This post was written by Anja Gollin, an RMN working in psychiatric liaison.
Another referral comes in with the request ‘patient is expressing suicidal ideation and needs someone to talk to’. Maybe 2-3 of these with adapted wording are received every day.
Since when, as healthcare professionals, have we stopped having the time to talk to someone? What has driven us to become so task orientated in our roles that we forget that it’s a human being in front of us telling us they no longer wish to live or have feelings of hopelessness? We have sadly reduced this down to a task. A panicked moment of not knowing what to say or do and knowing we have so much more to deal with that shift. ‘I’ll make a referral for you’.
In what world has it become acceptable for our response to someone expressing deep sadness and pain to be ‘I’ll pass you on to someone who has more time and feels more comfortable talking about this than I do’?
It’s very rarely, if ever, malicious in its intent. We work in healthcare because of exactly that. We care. Yet somewhere between wanting to save the world and caring about everything and everyone in it and the endless weight of need on the NHS, we forgot about the little things. The listening, the reassuring, the wiping of tears and the holding of hands. We forget that we don’t have to have the answers, sometimes we simply just need to listen to the question and accept that this can be enough.
We don’t have to fix everything.
So many of us are working directly with people who feel this way and struggle to identify someone to be open with. It is such a brave and vulnerable act to be honest with a stranger about your difficult emotions, feelings, and thoughts. Yet time and time again we aren’t giving our patients the time they need, we aren’t giving people, human beings just like us, the response they deserve to that bravery.
It’s a worry to have the intention to help someone and believe that you my indirectly cause someone to act on their thoughts if you acknowledge them. This is simply not the case. Research has shown that talking openly about suicide has a significant impact on reducing the person’s desire to act on their feelings. It can be lonely and terrifying to have thoughts of suicide and not know how to express them safely. By offering a space to talk openly about what the person is going through, and simply acknowledging that feeling this way is physically and emotionally difficult, our patients often feel relief in this validation.
Here are some simple tips for supporting your patients:
– Ask simple and direct questions: It’s important to know what their intentions are and properly understand what they are feeling. Try and avoid closed questions to help the person express themselves and be more open.
– Take everyone seriously: No one is telling you they are suicidal as a joke. Regardless of intention to act, this person may be feeling something they are struggling to express. Take them seriously and help them unpick their thoughts and feelings.
– Make the time: You may have other things to do but this is not a task to complete. Give the person the opportunity they need to say what they feel and try not to rush them.
– Listening is enough: You don’t have to have the answers! Simply listening to someone and acknowledging that they must be suffering is often enough. It’s ok to be honest by saying that you don’t know what to say, but that you want to listen instead.
It’s time to reflect on our practice and make some changes to how we respond. Let’s get back in touch with the compassion that made us who we are as healthcare professionals and start making time for the emotions that make us all human.

Stored data entries:
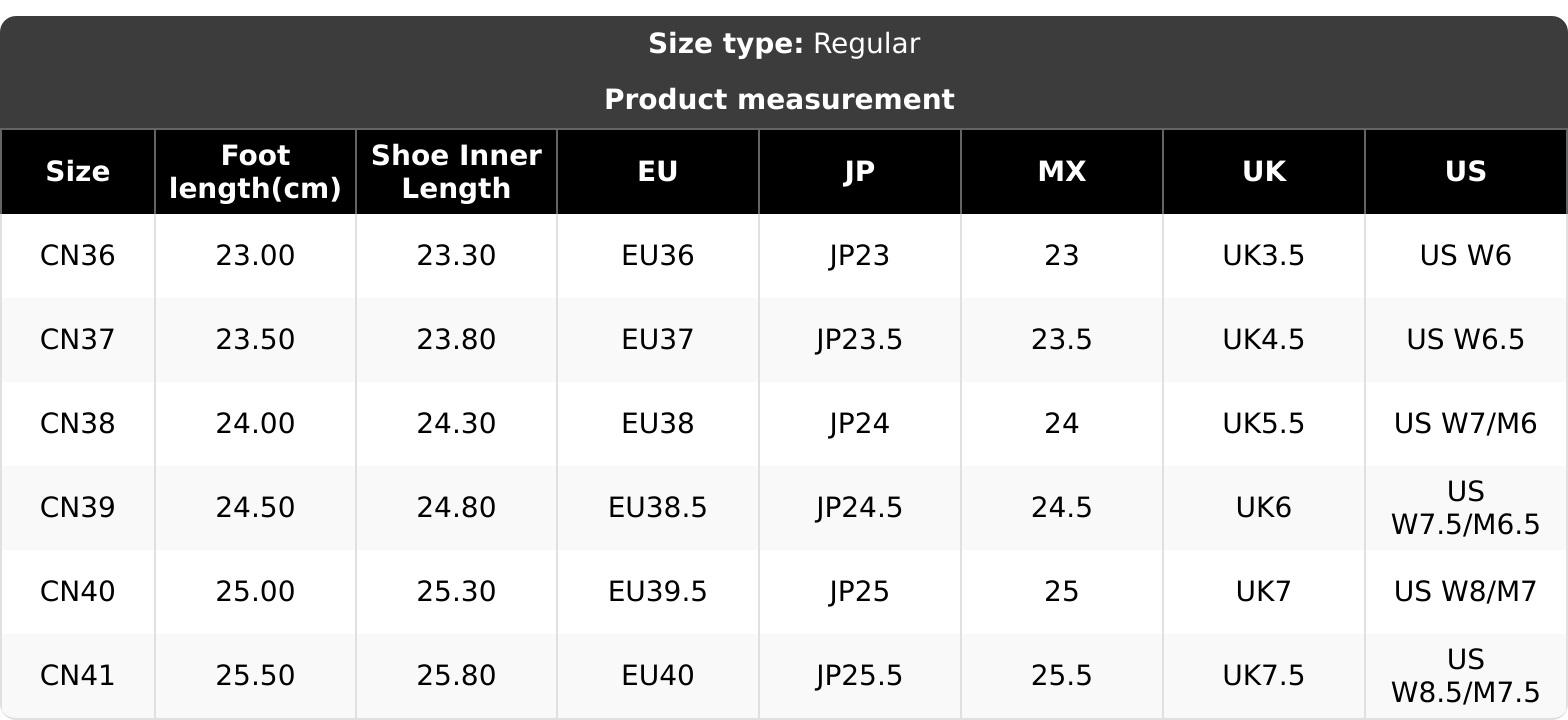The width and height of the screenshot is (1568, 720).
Task: Click the UK column header
Action: tap(1263, 172)
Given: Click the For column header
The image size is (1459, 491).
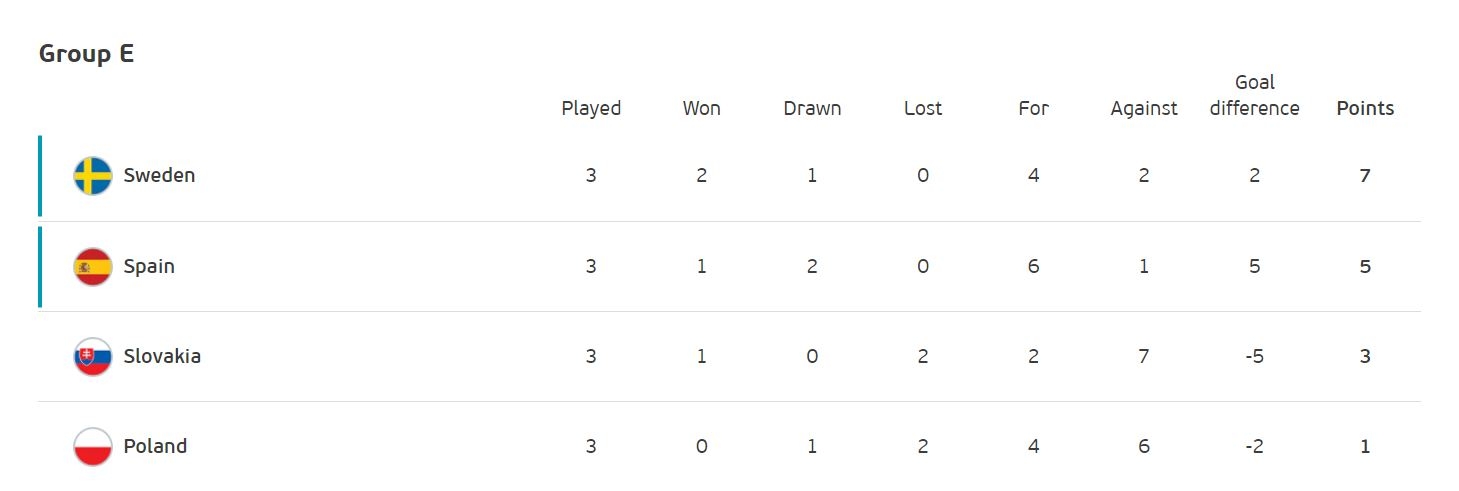Looking at the screenshot, I should (x=1033, y=109).
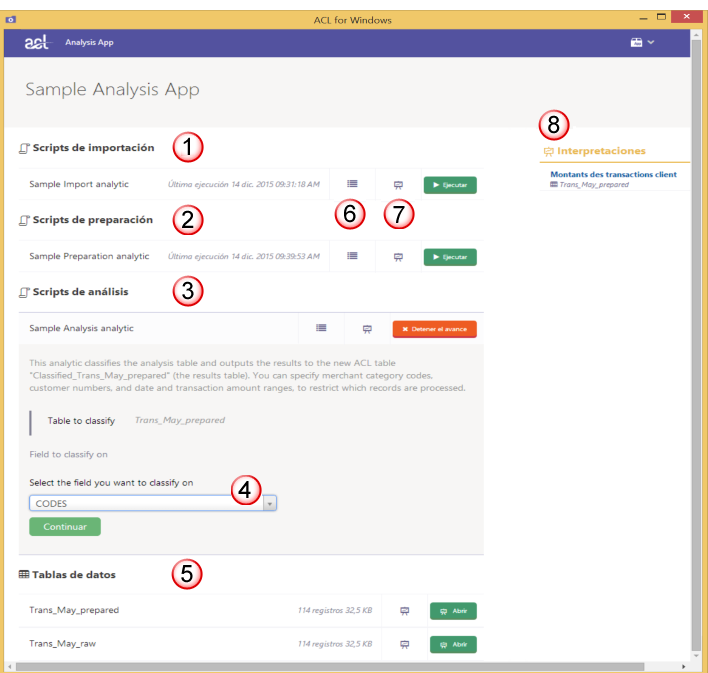The height and width of the screenshot is (673, 708).
Task: Click the interpretation icon in Sample Analysis analytic row
Action: [367, 329]
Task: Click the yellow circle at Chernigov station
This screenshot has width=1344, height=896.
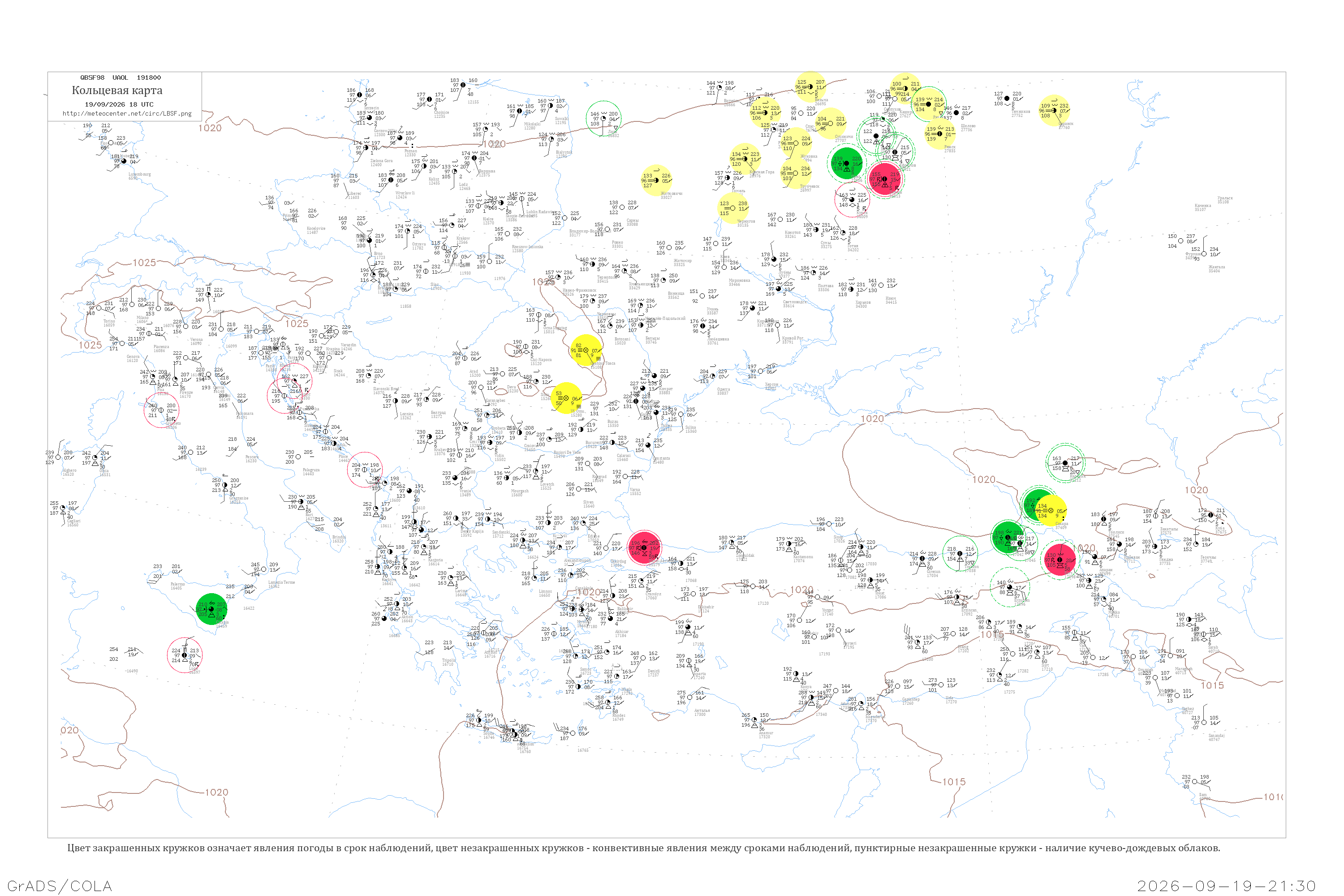Action: 733,208
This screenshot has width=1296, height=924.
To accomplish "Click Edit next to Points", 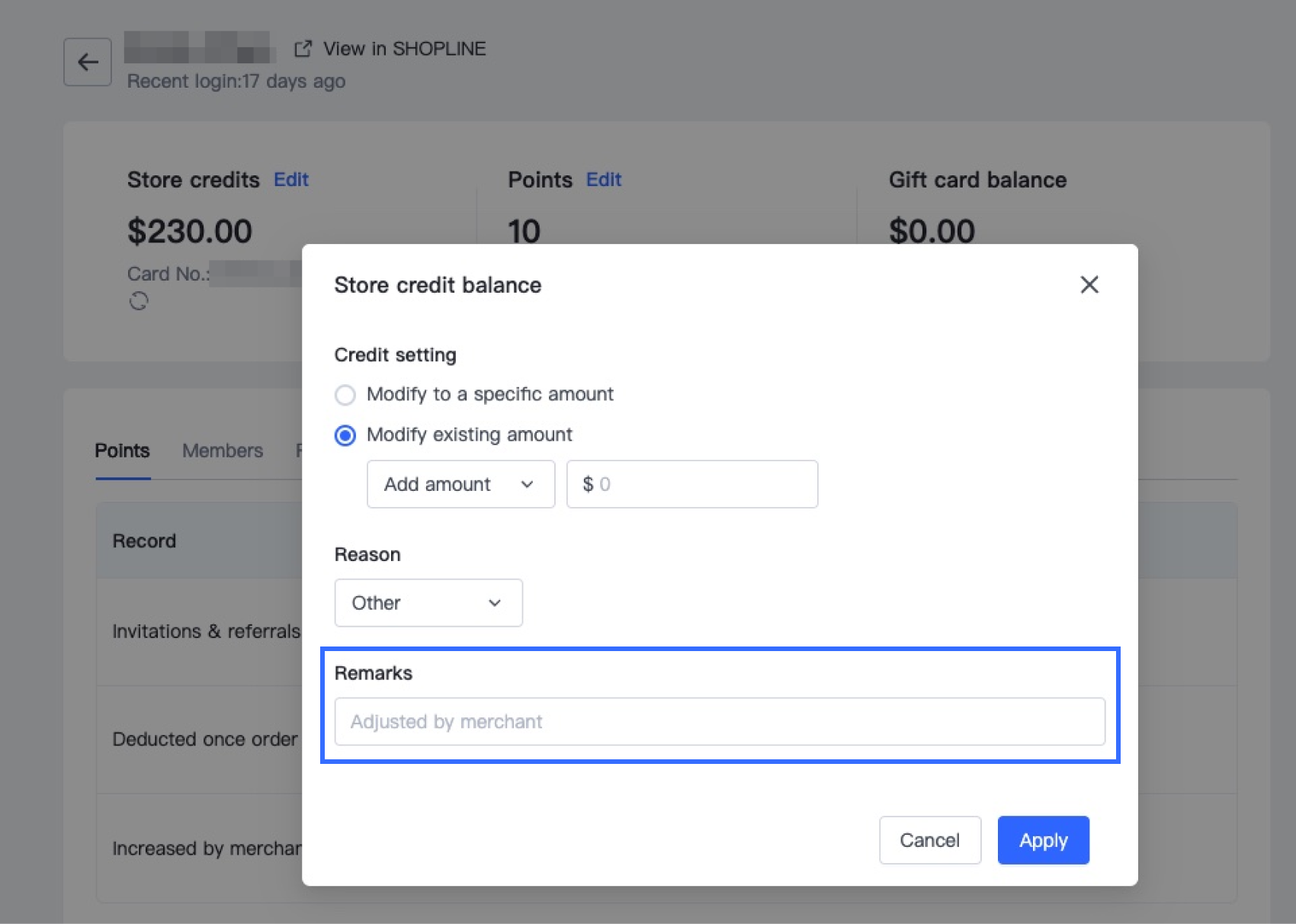I will tap(604, 180).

AIM OF THE TASK: Decide whether each statement below agrees with the post on responding to patients who express suicidal thoughts, answering yes or no and quoting the deciding words of the post. (a) Two to three such referrals arrive each day. (b) Talking openly about suicide raises a person's desire to act on their feelings. (c) The post recommends closed questions.

EXPECTED ANSWER:
(a) Yes: "Maybe 2-3 of these with adapted wording are received every day."
(b) No: "Research has shown that talking openly about suicide has a significant impact on reducing the person’s desire to act on their feelings."
(c) No: "Try and avoid closed questions to help the person express themselves and be more open."